Depois de ter dito que "temos de empobrecer, de regressar ao que é mais básico", Isabel Jonet, presidente do Banco Alimentar Contra a Fome, volta a arrazoar no alto da sua castidade dizendo que existem "profissionais da pobreza em Portugal, que fazem da mendicidade um modo de vida". E então? É um discutível modo de vida, talvez censurável, mas não tão grave como aqueles profissionais do dinheiro, do "off shore" ao lóbi, aqueles banqueiros que usaram o dinheiro dos outros e arruinaram o BPN, BPP e o BES. E que dizer do profissional da política, aqueles que são ou foram deputados e simultaneamente gestores de empresas que têm negócios com o Estado, ou daqueles que com um simples mandato de cinco anos têm direito a uma pensão vitalícia? Modos de vida, no país do "salve-se quem puder".

Califado de idiotas

 

Existe um califado de idiotas que quer regressar ao século VII, ao retrocesso civilizacional.
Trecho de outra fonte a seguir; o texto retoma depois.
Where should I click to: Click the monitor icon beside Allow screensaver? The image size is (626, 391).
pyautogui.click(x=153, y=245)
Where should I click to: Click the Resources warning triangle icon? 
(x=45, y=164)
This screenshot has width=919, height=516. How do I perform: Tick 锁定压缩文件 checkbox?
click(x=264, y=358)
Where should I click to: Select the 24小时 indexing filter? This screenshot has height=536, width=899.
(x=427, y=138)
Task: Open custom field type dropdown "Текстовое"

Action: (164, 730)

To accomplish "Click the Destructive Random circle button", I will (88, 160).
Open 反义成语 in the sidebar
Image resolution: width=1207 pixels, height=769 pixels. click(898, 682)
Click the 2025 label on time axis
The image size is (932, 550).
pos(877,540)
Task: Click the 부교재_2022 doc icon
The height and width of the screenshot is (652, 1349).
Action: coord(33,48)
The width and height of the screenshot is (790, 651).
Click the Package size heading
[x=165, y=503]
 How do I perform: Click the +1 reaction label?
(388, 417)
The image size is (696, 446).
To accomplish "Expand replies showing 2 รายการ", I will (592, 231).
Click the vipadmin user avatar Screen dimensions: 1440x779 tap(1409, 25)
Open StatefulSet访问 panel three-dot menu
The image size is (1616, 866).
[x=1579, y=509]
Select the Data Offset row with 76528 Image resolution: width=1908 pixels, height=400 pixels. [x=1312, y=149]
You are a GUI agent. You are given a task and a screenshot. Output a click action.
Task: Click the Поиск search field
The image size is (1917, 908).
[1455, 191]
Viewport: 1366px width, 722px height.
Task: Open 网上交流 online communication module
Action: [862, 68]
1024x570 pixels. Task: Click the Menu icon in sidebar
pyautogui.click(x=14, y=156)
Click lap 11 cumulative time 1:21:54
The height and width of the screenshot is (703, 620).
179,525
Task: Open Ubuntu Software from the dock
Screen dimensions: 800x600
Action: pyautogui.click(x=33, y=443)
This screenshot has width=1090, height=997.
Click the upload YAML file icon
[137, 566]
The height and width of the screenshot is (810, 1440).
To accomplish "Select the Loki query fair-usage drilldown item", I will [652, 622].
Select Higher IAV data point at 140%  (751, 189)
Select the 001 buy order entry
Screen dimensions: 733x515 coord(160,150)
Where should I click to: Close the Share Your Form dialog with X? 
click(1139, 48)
São muito corajosos: enterram pessoas vivas, assassinam mulheres, velhos e crianças, decapitam criaturas indefesas e de mãos amarradas atrás das costas. São seguidores do Islão fundamentalista, repressivo, racista, intolerante, anti-ocidental, e têm o apoio encapotado de outros idiotas, dos "pacifistas" do Keffiyeh - aquele lenço de origem árabe imortalizado por Arafat. Séculos depois de Pelágio e Fernando Magno terem expulso da Ibéria os antepassados deste califado de idiotas, lá terá a nação do costume, a única com coragem, de lhes ensinar os progressos do comportamento humano moderno.

A princesa Nonô

 

A Nonô deixou-nos, foi para um mundo rosa onde se encontram outras princesas, onde habitam fadas, elfos e unicórnios, aquele portal mágico que só as crianças têm o direito de entrar. A Leonor pode não ter vencido a "maldita doença", mas aos 5 anos mostrou a coragem que muitos nunca terão em vida, enfrentando o destino sempre com um maravilhoso sorriso e recebendo doses de incondicional amor familiar.

O bom rebelde

 

Era "O bom rebelde" apesar de ser demolidor nos palcos de "stand up comedy", não poupando ninguém. Robin Williams via a gargalhada como veículo de realização pessoal, uma terapia - no papel transformista em Mrs. Doubtfire (Papá para sempre) e do incansável animador de rádio em "Bom dia, Vietname". Mas aquilo que marca a minha geração, mais do que a sua candura paternal no papel de médico em "Patch Adams", é a personagem assombrosa do "Clube dos Poetas Mortos", ensinando a arte do livre pensamento, "pois a maioria dos homens vivem vidas de silencioso desespero" - citando Thoreau, mas também dissertando sobre Frost e Whitman de modo a "aproveitar o dia", pois a vida é curta.